Could you set down only the lines from the one including "Image resolution: width=1018" to the end of the records below, inclusive and exact, leaving pictures out?

Supplied data START

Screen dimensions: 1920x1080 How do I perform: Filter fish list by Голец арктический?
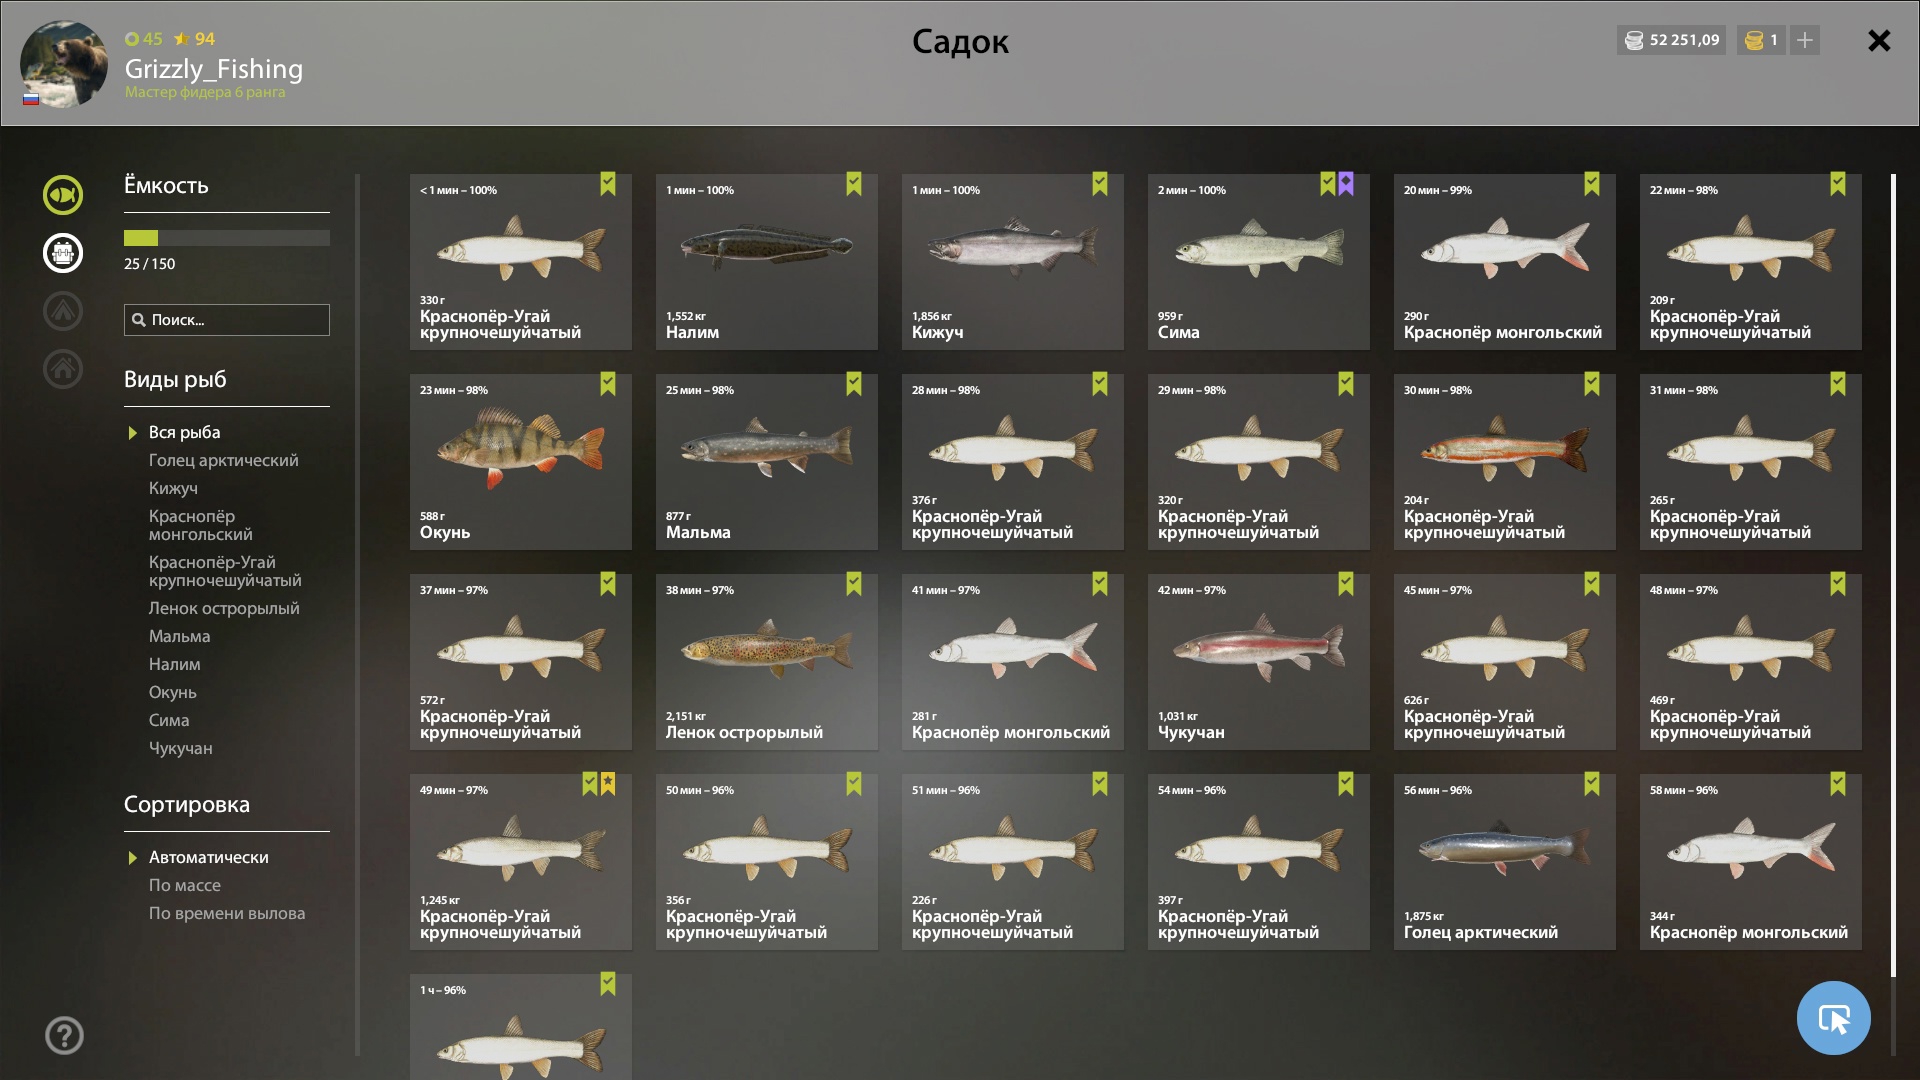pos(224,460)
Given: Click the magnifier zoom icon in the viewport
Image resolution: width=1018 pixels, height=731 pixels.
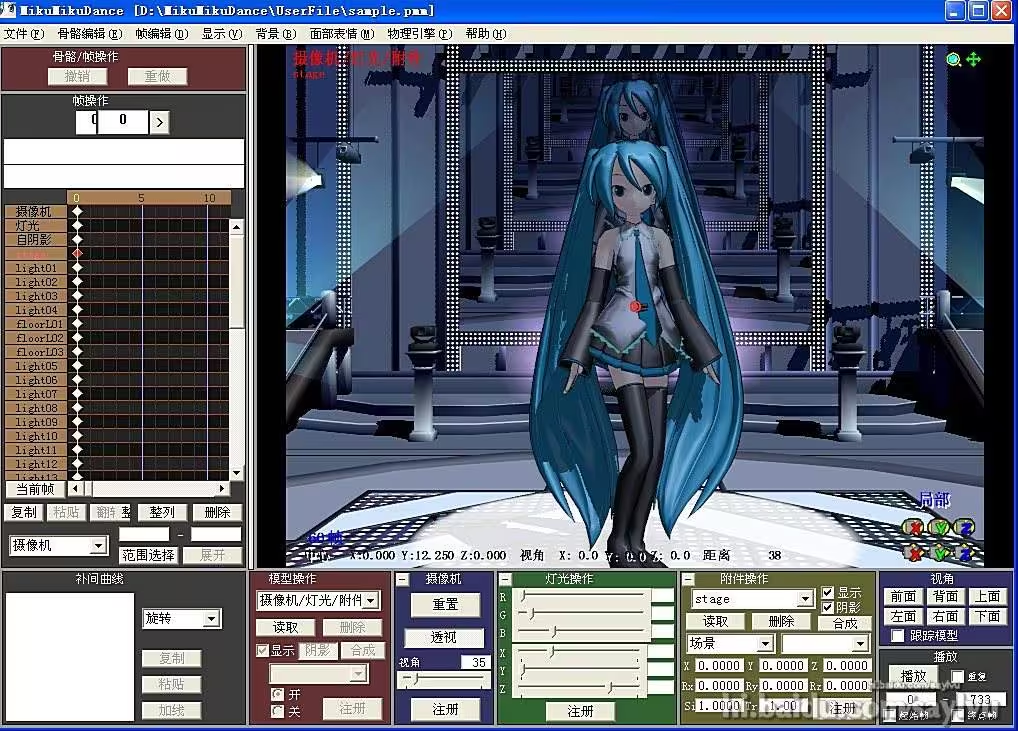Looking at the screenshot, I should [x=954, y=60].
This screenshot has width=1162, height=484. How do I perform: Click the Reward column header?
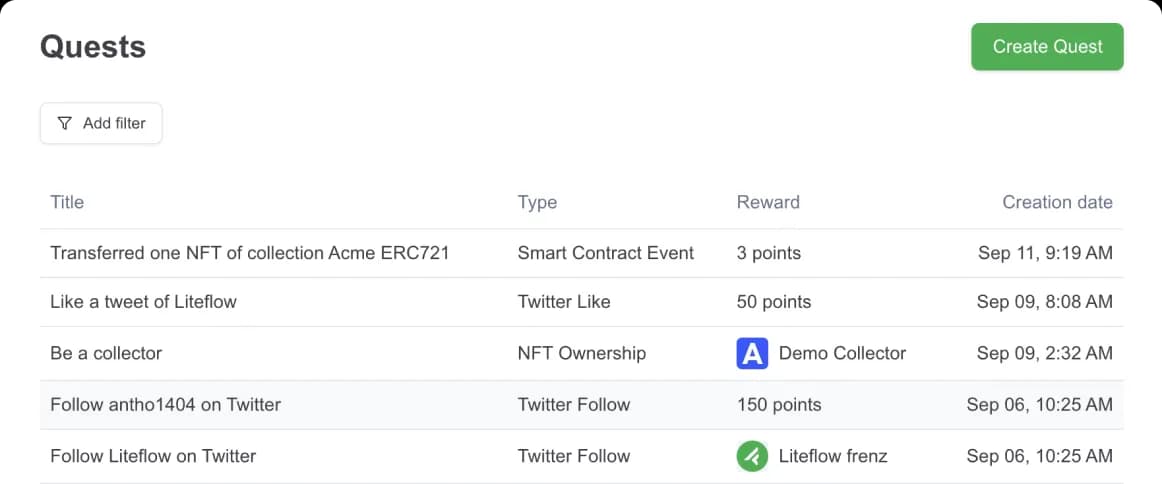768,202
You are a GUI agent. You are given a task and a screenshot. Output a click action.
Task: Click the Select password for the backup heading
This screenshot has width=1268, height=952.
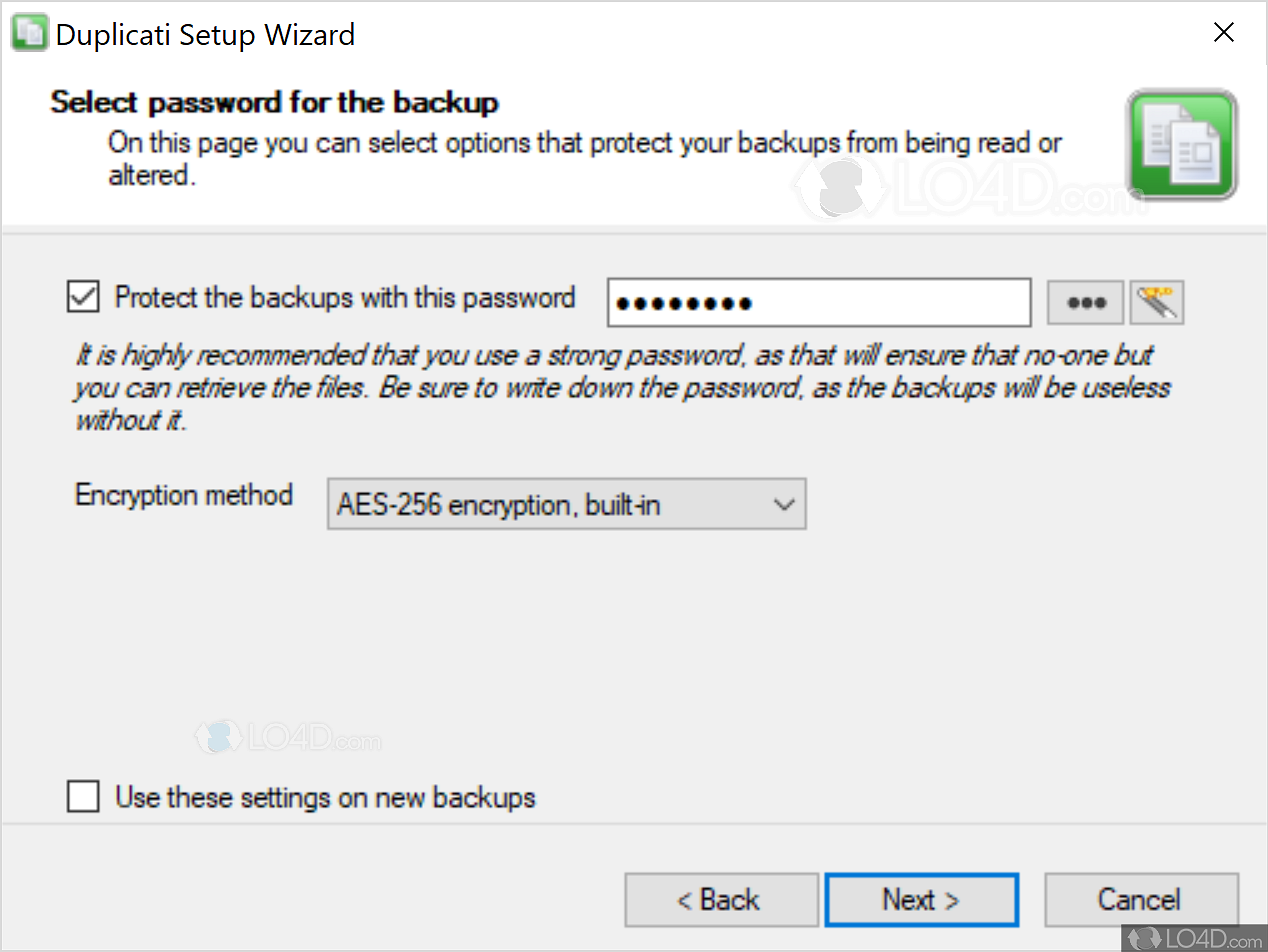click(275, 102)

Supplied data END

→ Answer section:
Image resolution: width=1018 pixels, height=731 pixels.
Looking at the screenshot, I should [x=954, y=60].
This screenshot has width=1162, height=484. How do I perform: Click the Reward column header?
768,202
You are a GUI agent. You are given a task and a screenshot. Output a click action.
Task: Click the Select password for the backup heading
This screenshot has width=1268, height=952.
click(275, 102)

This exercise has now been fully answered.